__Entries shown__.

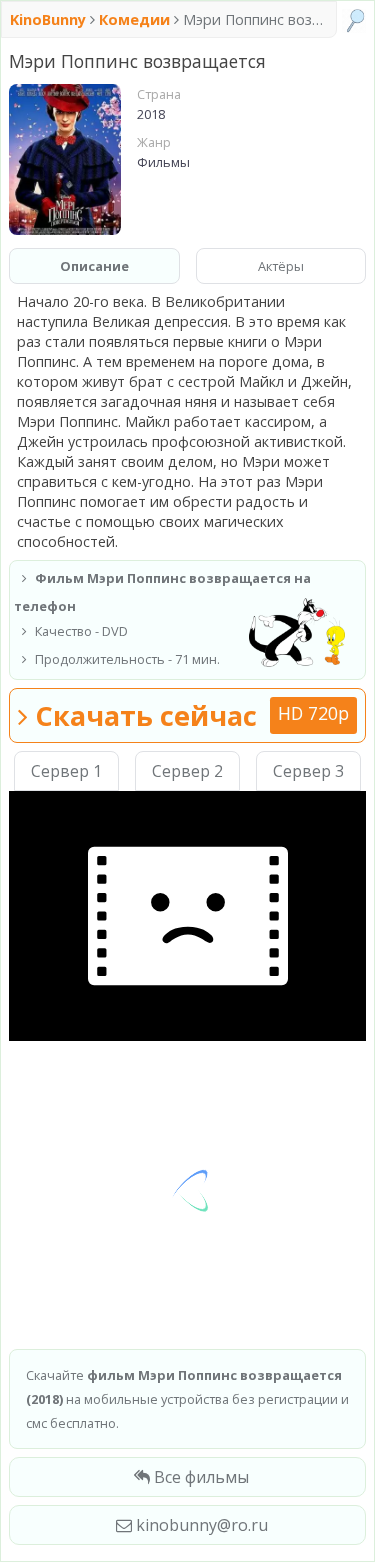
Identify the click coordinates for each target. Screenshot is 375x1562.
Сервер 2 (187, 771)
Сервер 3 (308, 771)
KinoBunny (50, 19)
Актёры (281, 266)
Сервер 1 (66, 771)
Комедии (134, 19)
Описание (94, 266)
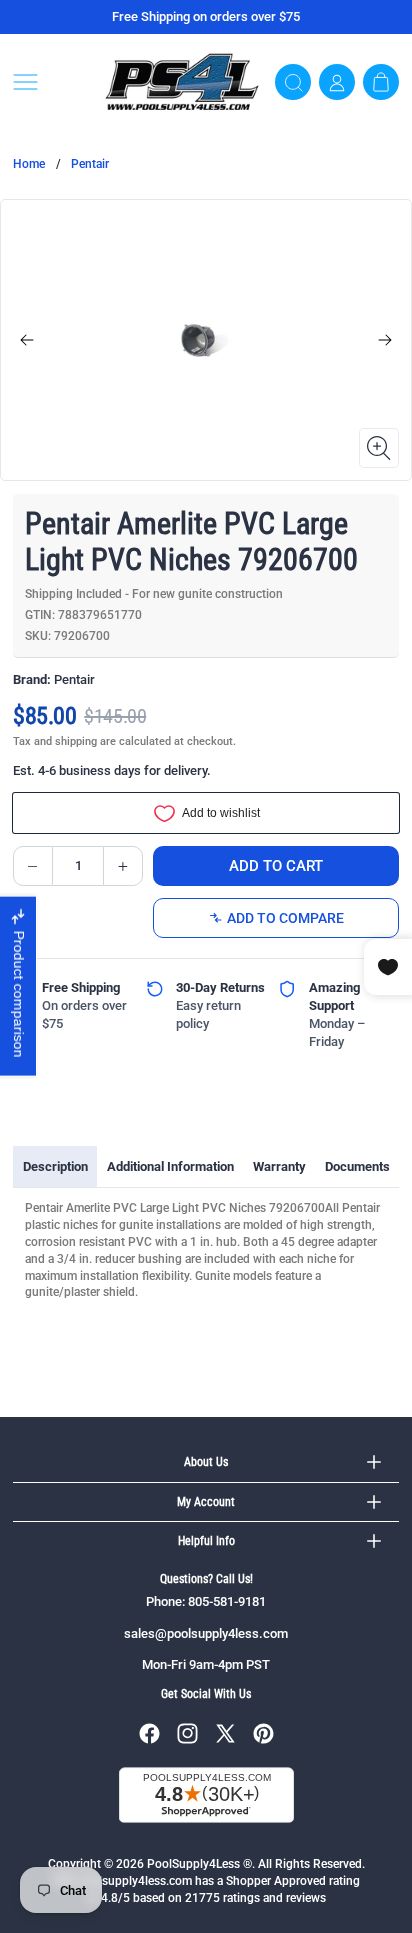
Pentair (90, 164)
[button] (51, 82)
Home (29, 164)
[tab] (55, 1167)
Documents (357, 1166)
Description (55, 1166)
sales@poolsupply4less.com (206, 1633)
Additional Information (170, 1166)
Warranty (279, 1166)
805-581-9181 (227, 1601)
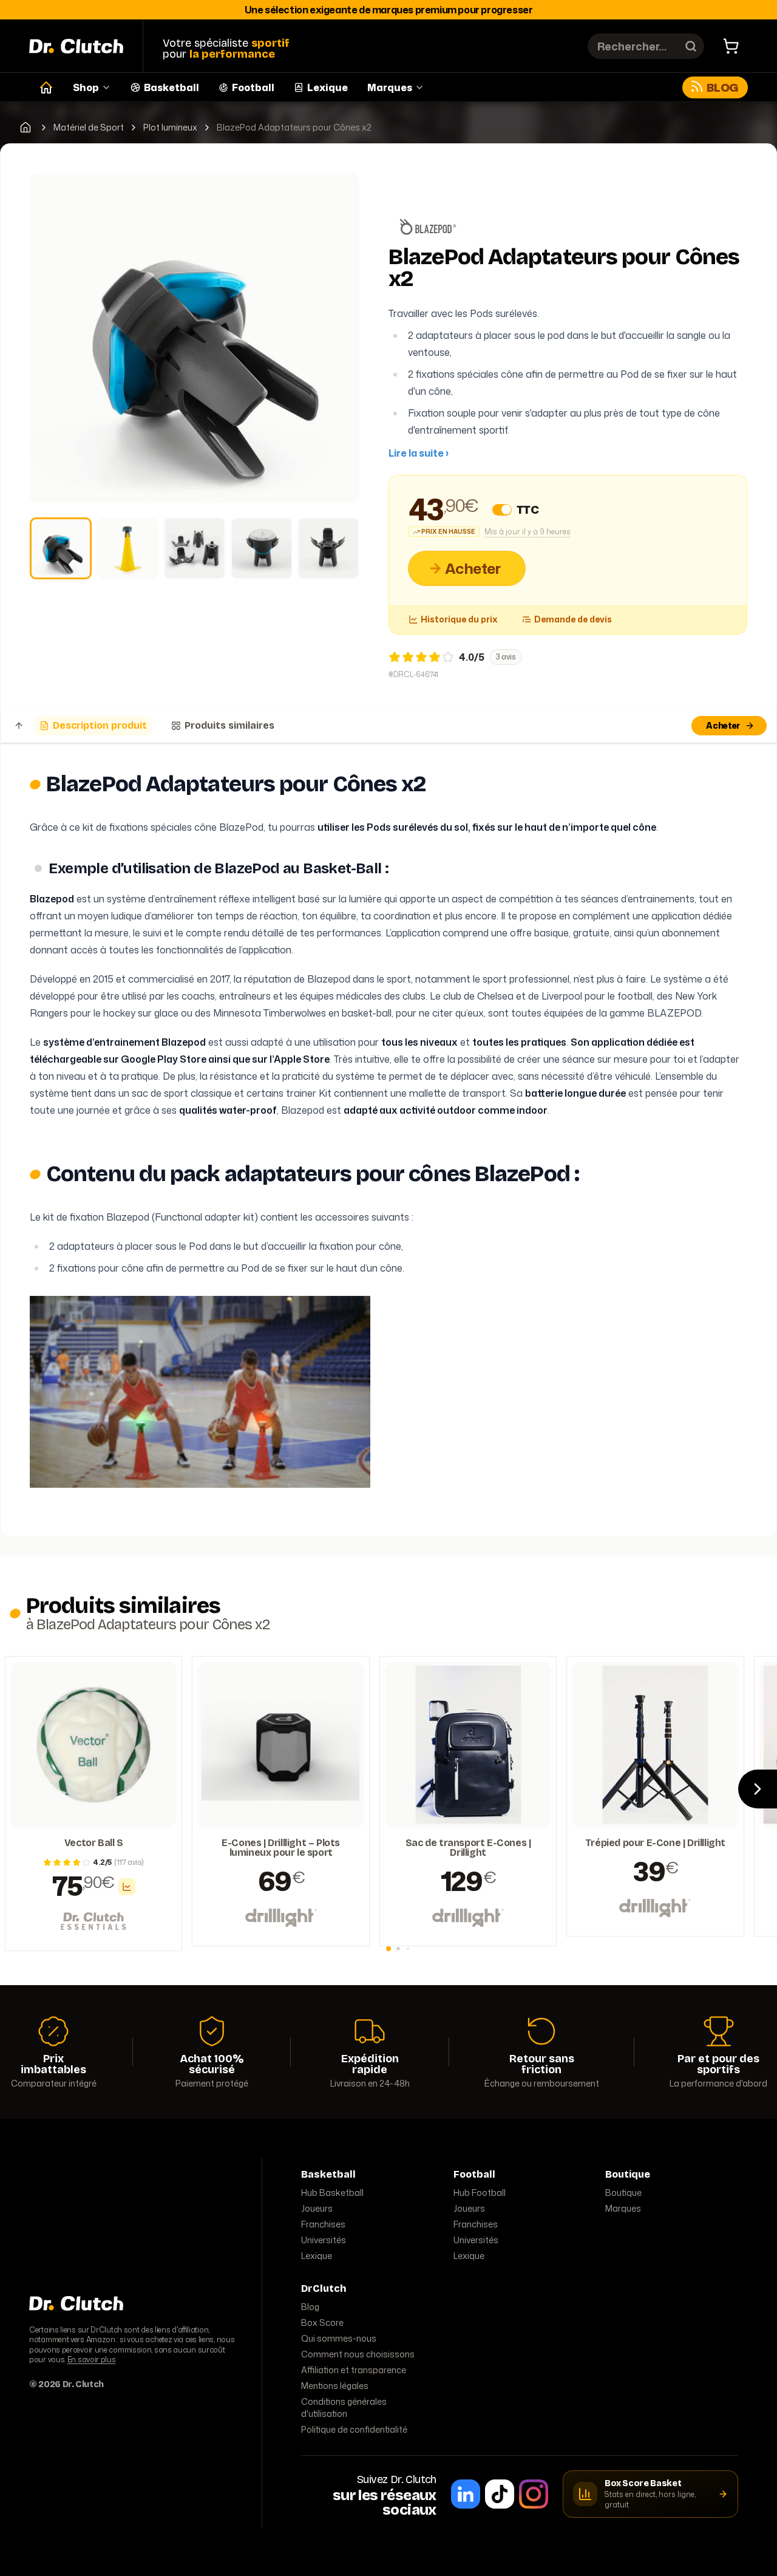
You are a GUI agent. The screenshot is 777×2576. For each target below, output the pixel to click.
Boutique (623, 2192)
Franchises (323, 2224)
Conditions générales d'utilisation (344, 2407)
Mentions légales (334, 2385)
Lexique (327, 87)
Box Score (322, 2322)
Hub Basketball (332, 2192)
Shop (86, 87)
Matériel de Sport (88, 127)
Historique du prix (459, 619)
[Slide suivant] (757, 1789)
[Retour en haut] (18, 725)
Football (253, 87)
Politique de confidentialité (354, 2429)
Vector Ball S (93, 1843)
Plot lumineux (170, 127)
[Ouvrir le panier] (731, 46)
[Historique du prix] (126, 1886)
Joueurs (317, 2208)
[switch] (502, 509)
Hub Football (479, 2192)
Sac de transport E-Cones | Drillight (468, 1848)
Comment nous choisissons (358, 2354)
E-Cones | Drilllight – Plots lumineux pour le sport (281, 1848)
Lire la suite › (418, 453)
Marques (389, 87)
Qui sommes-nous (338, 2338)
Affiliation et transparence (353, 2370)
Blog (722, 87)
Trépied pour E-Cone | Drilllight (655, 1843)
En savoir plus (91, 2359)
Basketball (171, 87)
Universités (323, 2240)
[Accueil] (46, 87)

__Exercise brief__.
The listing should be transcribed exactly. No picture is to appear in the transcription.

__Response to the exercise__.
Identify the click coordinates for each target. Screenshot is 375x1562.
Сервер 2 (187, 771)
Сервер 3 (308, 771)
KinoBunny (50, 19)
Актёры (281, 266)
Сервер 1 (66, 771)
Комедии (134, 19)
Описание (94, 266)
Pentair (90, 164)
[button] (51, 82)
Home (29, 164)
[tab] (55, 1167)
Documents (357, 1166)
Description (55, 1166)
sales@poolsupply4less.com (206, 1633)
Additional Information (170, 1166)
Warranty (279, 1166)
805-581-9181 (227, 1601)
You are a GUI agent. The screenshot is 777×2576. For each target below, output the pixel to click.
Boutique (623, 2192)
Franchises (323, 2224)
Conditions générales d'utilisation (344, 2407)
Mentions légales (334, 2385)
Lexique (327, 87)
Box Score (322, 2322)
Hub Basketball (332, 2192)
Shop (86, 87)
Matériel de Sport (88, 127)
Historique du prix (459, 619)
[Slide suivant] (757, 1789)
[Retour en haut] (18, 725)
Football (253, 87)
Politique de confidentialité (354, 2429)
Vector Ball S (93, 1843)
Plot lumineux (170, 127)
[Ouvrir le panier] (731, 46)
[Historique du prix] (126, 1886)
Joueurs (317, 2208)
[switch] (502, 509)
Hub Football (479, 2192)
Sac de transport E-Cones | Drillight (468, 1848)
Comment nous choisissons (358, 2354)
E-Cones | Drilllight – Plots lumineux pour le sport (281, 1848)
Lire la suite › (418, 453)
Marques (389, 87)
Qui sommes-nous (338, 2338)
Affiliation et transparence (353, 2370)
Blog (722, 87)
Trépied pour E-Cone | Drilllight (655, 1843)
En savoir plus (91, 2359)
Basketball (171, 87)
Universités (323, 2240)
[Accueil] (46, 87)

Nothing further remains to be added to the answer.